Exercise requirements:
Your answer must be a single number: the count of lines in the entries below that hold "header".

Supplied data:
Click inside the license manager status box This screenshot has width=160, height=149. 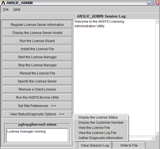pos(37,135)
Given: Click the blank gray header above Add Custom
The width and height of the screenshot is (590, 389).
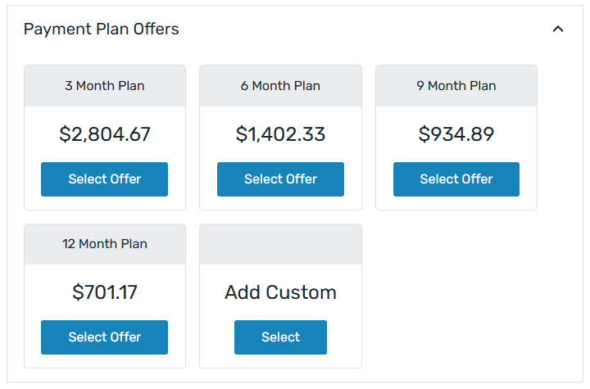Looking at the screenshot, I should [x=280, y=244].
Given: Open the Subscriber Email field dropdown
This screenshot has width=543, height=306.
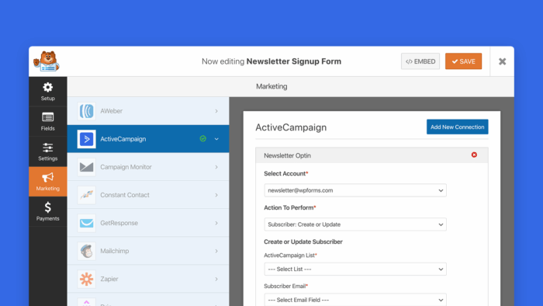Looking at the screenshot, I should (x=355, y=300).
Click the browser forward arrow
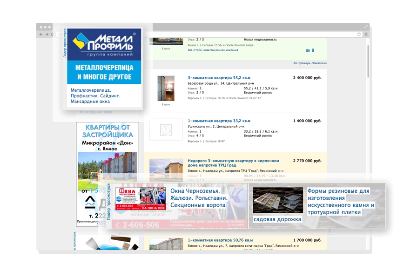Image resolution: width=417 pixels, height=271 pixels. tap(47, 34)
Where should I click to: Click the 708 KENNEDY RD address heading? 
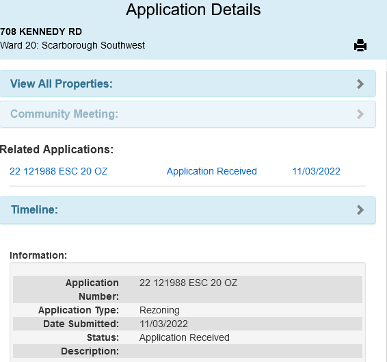41,31
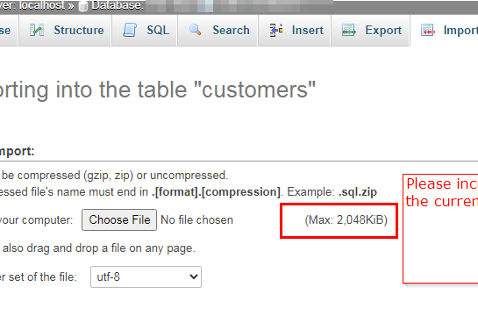
Task: Click the Max 2,048KiB size note
Action: coord(346,220)
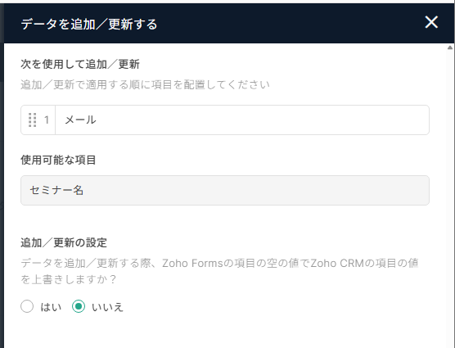455x348 pixels.
Task: Click the いいえ option label
Action: click(107, 307)
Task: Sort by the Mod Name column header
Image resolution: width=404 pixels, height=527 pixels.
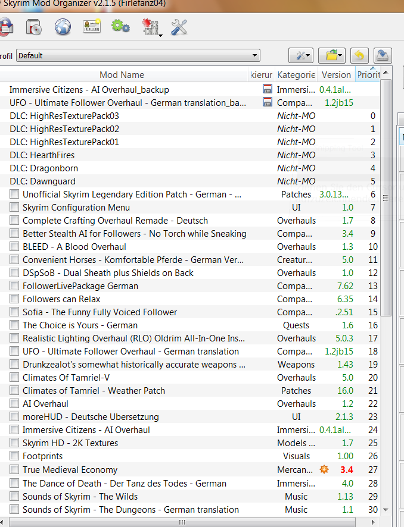Action: click(122, 75)
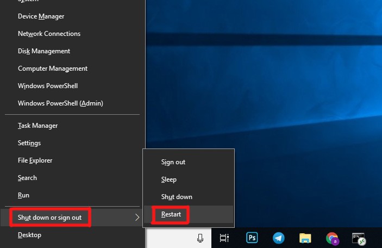Screen dimensions: 382x248
Task: Open Network Connections
Action: pos(49,34)
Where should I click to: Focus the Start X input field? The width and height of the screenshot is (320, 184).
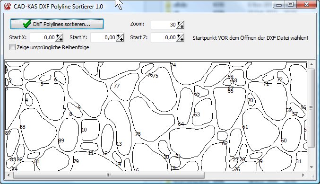click(x=43, y=37)
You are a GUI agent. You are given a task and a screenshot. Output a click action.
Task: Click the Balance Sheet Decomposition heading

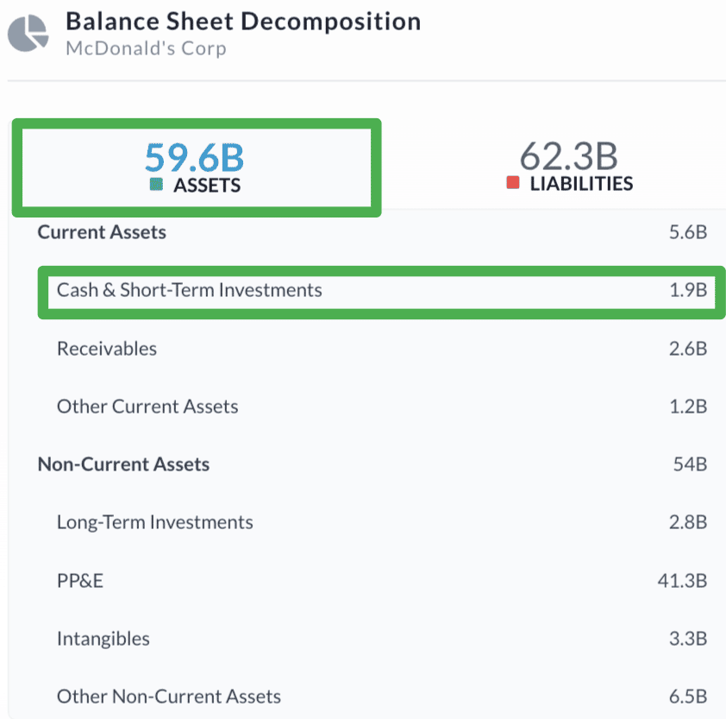pyautogui.click(x=243, y=21)
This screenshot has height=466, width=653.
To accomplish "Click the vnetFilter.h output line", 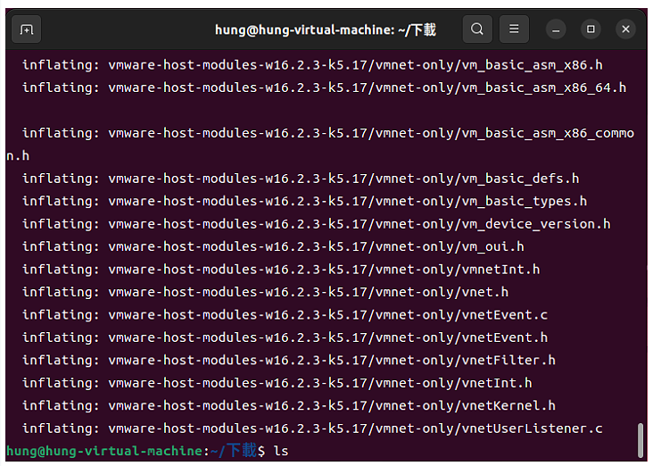I will [289, 360].
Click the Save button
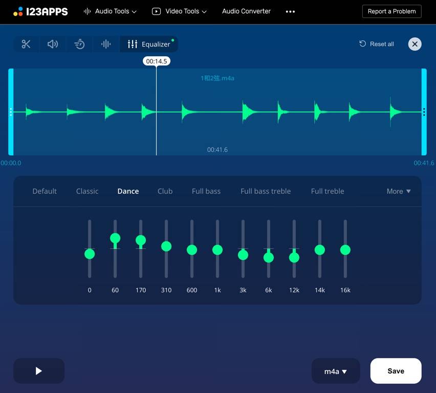This screenshot has width=436, height=393. 396,371
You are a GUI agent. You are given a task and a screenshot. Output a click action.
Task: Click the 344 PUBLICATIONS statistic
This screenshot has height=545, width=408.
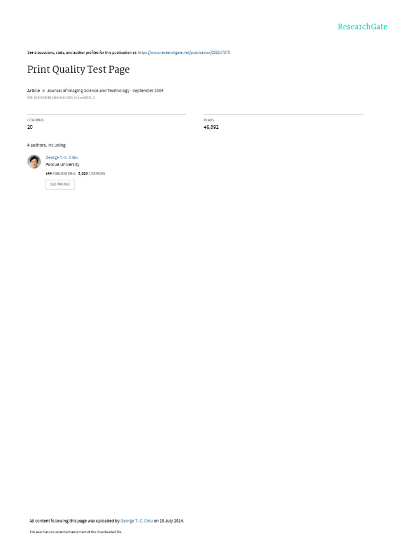(61, 173)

Response:
2